── MATERIALS PROVIDED
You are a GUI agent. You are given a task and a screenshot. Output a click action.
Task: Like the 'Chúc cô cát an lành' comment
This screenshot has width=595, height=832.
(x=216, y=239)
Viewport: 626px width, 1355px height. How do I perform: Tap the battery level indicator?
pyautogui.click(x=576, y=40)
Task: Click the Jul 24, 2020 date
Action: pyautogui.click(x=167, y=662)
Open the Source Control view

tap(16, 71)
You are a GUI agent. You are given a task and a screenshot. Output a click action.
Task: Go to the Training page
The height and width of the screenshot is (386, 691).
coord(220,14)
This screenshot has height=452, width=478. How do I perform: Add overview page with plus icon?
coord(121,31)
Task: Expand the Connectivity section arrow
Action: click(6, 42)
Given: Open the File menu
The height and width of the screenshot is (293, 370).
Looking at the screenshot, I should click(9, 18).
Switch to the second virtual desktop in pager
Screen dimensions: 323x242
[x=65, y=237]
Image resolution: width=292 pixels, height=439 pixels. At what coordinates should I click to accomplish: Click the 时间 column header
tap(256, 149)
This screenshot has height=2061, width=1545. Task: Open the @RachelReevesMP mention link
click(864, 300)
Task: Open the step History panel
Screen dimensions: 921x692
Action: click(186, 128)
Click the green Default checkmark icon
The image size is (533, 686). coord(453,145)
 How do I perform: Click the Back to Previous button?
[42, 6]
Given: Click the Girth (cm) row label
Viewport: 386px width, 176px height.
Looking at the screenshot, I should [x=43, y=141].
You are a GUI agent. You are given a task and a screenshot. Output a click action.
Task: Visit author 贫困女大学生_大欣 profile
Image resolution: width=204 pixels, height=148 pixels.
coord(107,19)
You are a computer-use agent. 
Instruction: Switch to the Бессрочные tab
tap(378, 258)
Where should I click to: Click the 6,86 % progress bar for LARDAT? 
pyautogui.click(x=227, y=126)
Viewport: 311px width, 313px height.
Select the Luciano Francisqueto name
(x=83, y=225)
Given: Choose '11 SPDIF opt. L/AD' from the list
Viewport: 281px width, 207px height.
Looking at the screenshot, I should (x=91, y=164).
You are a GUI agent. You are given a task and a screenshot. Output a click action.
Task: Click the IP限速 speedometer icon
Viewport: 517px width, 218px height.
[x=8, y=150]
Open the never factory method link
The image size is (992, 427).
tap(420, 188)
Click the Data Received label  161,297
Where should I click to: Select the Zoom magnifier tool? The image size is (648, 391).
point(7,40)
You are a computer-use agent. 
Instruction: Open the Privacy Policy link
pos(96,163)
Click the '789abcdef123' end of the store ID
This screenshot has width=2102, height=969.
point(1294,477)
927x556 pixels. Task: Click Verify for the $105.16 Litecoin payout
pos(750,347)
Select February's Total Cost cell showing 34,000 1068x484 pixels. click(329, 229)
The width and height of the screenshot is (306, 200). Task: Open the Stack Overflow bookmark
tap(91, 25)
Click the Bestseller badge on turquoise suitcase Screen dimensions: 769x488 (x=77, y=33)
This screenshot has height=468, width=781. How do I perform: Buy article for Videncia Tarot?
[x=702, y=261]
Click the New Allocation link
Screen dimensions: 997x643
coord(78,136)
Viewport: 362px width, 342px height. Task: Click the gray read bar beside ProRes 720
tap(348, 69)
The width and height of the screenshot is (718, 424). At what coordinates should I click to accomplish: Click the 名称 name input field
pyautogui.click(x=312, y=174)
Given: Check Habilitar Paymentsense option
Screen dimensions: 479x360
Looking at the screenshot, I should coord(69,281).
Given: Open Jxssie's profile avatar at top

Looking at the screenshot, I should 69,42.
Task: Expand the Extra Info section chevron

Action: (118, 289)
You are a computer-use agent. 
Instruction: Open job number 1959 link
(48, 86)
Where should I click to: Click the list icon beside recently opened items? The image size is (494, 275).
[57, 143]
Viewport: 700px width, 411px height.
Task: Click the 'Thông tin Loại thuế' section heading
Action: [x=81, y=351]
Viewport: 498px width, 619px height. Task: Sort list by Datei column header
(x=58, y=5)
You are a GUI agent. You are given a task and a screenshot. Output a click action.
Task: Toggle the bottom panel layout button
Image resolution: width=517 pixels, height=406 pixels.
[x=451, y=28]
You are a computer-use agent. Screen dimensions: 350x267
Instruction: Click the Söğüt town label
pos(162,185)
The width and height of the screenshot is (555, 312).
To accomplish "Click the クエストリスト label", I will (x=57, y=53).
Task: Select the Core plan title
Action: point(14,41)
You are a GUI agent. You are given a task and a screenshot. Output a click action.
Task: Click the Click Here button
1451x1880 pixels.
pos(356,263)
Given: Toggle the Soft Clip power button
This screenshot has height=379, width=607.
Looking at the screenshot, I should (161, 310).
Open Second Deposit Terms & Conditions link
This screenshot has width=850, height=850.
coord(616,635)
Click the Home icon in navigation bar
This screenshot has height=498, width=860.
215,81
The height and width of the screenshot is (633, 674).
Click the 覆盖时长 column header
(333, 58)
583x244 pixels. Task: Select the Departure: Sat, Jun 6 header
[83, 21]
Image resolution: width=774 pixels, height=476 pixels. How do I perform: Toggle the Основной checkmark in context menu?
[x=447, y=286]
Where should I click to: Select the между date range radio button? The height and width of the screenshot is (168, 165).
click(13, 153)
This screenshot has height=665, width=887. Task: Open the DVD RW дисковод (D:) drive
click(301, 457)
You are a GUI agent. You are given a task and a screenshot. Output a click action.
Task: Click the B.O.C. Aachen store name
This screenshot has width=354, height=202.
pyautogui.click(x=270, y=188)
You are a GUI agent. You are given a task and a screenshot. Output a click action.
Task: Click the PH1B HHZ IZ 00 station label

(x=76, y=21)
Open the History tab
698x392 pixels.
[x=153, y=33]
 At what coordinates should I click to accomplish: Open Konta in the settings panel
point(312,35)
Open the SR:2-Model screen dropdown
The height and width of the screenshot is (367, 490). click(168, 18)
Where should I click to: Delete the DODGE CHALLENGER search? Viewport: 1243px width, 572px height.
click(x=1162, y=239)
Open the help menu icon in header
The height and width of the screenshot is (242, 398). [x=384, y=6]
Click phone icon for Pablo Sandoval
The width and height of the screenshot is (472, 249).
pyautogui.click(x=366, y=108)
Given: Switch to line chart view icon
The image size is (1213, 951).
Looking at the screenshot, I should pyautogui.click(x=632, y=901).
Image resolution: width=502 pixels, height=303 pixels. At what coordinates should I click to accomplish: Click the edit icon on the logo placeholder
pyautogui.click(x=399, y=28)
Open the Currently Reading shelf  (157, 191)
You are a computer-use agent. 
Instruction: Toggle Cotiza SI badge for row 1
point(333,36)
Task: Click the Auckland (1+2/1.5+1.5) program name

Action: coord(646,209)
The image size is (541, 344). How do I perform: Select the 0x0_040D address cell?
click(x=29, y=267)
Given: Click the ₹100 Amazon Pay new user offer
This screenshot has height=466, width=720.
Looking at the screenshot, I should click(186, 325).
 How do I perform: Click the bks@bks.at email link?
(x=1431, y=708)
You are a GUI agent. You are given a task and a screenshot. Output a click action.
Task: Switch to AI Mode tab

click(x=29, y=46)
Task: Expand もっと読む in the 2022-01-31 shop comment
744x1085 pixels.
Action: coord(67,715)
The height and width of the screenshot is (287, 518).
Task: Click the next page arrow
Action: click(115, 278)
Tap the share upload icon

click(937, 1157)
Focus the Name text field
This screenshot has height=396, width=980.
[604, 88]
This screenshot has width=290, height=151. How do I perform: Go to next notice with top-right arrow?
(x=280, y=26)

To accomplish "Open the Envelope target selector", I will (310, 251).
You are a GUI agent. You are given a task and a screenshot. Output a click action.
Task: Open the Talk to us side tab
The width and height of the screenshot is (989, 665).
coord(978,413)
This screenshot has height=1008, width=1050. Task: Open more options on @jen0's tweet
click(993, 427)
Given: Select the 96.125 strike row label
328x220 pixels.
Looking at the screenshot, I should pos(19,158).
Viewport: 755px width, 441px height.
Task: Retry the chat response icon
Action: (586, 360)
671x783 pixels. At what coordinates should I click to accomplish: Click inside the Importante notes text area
────
WHAT NEEDS TO BE DONE ::
Look through the records above for the string "comment", then copy every line that has it.

ANSWER TO THIS TASK ::
Task: Like the 'Chúc cô cát an lành' comment
Task: Expand もっと読む in the 2022-01-31 shop comment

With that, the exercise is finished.